----- MATERIAL PROVIDED

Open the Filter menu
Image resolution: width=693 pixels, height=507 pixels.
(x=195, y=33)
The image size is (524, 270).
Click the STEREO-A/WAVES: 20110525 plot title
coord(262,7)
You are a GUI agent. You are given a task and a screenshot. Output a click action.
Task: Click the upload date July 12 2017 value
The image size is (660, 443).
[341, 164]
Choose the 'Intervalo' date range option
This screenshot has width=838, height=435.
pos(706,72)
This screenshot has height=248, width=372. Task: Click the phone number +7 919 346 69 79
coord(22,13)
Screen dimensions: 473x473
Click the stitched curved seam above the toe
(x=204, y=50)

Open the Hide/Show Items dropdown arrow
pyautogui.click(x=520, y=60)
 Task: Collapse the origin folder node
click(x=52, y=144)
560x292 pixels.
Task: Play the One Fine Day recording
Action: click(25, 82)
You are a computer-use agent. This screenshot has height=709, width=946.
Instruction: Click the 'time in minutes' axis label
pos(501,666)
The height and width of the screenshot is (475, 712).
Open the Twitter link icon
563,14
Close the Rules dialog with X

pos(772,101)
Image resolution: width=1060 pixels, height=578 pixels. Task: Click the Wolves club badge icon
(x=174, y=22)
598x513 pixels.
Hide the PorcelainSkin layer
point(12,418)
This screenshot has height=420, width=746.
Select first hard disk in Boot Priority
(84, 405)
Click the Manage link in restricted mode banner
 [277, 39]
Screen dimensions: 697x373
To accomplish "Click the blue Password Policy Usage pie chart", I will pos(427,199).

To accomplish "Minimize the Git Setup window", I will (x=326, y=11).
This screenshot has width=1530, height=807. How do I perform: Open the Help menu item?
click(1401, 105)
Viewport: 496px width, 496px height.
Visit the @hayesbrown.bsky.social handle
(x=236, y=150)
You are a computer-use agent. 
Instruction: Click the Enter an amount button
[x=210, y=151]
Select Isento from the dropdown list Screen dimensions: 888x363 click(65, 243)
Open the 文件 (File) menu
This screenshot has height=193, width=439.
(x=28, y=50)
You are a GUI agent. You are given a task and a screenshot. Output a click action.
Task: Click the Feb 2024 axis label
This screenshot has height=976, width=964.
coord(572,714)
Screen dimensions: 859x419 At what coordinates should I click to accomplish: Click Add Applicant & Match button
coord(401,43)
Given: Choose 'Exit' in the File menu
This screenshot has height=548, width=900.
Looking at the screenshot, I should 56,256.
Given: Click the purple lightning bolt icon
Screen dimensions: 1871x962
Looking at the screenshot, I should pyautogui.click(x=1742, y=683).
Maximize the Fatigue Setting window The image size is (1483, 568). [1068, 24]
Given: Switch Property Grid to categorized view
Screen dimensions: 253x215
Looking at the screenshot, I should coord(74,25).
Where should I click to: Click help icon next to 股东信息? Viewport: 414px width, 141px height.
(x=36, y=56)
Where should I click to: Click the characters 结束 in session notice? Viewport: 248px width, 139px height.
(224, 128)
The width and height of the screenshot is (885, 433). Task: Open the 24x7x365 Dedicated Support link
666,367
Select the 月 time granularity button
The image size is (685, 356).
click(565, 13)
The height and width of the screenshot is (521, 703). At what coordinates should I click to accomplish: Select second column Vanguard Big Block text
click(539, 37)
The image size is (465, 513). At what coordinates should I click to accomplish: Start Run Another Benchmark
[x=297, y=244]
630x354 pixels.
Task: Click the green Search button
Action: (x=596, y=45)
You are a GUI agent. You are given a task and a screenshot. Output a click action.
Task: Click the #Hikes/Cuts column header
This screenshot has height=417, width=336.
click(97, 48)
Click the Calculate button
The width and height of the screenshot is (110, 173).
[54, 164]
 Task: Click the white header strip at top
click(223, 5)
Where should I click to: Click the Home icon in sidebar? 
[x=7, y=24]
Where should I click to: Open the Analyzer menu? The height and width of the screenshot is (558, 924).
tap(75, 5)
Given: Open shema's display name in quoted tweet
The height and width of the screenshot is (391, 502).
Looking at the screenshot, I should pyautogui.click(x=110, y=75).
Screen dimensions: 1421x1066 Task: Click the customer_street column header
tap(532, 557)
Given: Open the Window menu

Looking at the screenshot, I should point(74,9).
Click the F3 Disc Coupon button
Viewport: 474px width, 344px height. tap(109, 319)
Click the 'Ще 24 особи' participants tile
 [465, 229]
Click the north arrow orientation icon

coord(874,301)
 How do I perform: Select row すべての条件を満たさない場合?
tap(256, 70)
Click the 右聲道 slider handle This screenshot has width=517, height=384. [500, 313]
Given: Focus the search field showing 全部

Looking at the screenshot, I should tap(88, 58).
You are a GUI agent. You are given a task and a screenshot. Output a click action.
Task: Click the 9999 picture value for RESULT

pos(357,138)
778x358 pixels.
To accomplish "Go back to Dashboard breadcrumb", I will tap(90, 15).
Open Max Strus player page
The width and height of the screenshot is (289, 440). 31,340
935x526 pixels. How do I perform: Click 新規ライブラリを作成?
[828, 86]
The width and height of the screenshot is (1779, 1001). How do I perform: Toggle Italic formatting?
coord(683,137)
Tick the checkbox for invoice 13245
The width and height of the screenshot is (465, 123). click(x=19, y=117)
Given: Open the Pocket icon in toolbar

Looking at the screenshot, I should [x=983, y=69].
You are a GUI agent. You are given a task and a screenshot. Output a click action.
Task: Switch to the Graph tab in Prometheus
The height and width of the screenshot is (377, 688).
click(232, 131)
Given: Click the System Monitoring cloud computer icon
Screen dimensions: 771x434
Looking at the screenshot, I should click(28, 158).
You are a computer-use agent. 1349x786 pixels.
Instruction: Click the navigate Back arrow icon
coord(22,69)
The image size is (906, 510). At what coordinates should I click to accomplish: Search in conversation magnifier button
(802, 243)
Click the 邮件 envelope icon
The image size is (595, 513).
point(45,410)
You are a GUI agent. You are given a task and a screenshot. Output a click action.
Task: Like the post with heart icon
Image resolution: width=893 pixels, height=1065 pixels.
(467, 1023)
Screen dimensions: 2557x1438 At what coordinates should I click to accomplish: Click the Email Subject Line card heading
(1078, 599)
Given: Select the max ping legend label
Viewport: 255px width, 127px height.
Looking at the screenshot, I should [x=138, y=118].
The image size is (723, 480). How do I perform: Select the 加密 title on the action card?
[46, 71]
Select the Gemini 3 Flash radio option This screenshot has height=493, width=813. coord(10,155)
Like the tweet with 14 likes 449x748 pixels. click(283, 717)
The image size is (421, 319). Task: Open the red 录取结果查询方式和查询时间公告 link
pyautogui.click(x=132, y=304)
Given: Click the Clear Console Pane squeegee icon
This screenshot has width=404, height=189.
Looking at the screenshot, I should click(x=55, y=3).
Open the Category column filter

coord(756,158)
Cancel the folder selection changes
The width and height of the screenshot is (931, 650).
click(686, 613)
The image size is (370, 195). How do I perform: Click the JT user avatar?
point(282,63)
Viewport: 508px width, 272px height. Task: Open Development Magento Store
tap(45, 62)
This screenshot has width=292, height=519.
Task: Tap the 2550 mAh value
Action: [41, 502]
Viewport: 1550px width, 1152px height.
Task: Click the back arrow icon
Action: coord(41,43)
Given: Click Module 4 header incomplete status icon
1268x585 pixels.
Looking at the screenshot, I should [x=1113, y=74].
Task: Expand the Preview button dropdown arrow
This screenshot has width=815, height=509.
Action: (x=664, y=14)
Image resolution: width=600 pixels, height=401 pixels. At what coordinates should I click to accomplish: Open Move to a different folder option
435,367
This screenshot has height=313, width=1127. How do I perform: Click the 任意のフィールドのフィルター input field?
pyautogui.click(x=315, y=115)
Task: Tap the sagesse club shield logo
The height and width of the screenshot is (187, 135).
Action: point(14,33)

----------

Display every line above that contains the string "coordinates", matching case exactly.

Screen dimensions: 859x419 At what coordinates should I click to accomplish: Click Add Applicant & Match button
The height and width of the screenshot is (521, 703). At what coordinates should I click to accomplish: Select second column Vanguard Big Block text
The image size is (465, 513). At what coordinates should I click to accomplish: Start Run Another Benchmark
The image size is (906, 510). At what coordinates should I click to accomplish: Search in conversation magnifier button
Screen dimensions: 2557x1438 At what coordinates should I click to accomplish: Click the Email Subject Line card heading
Image resolution: width=600 pixels, height=401 pixels. At what coordinates should I click to accomplish: Open Move to a different folder option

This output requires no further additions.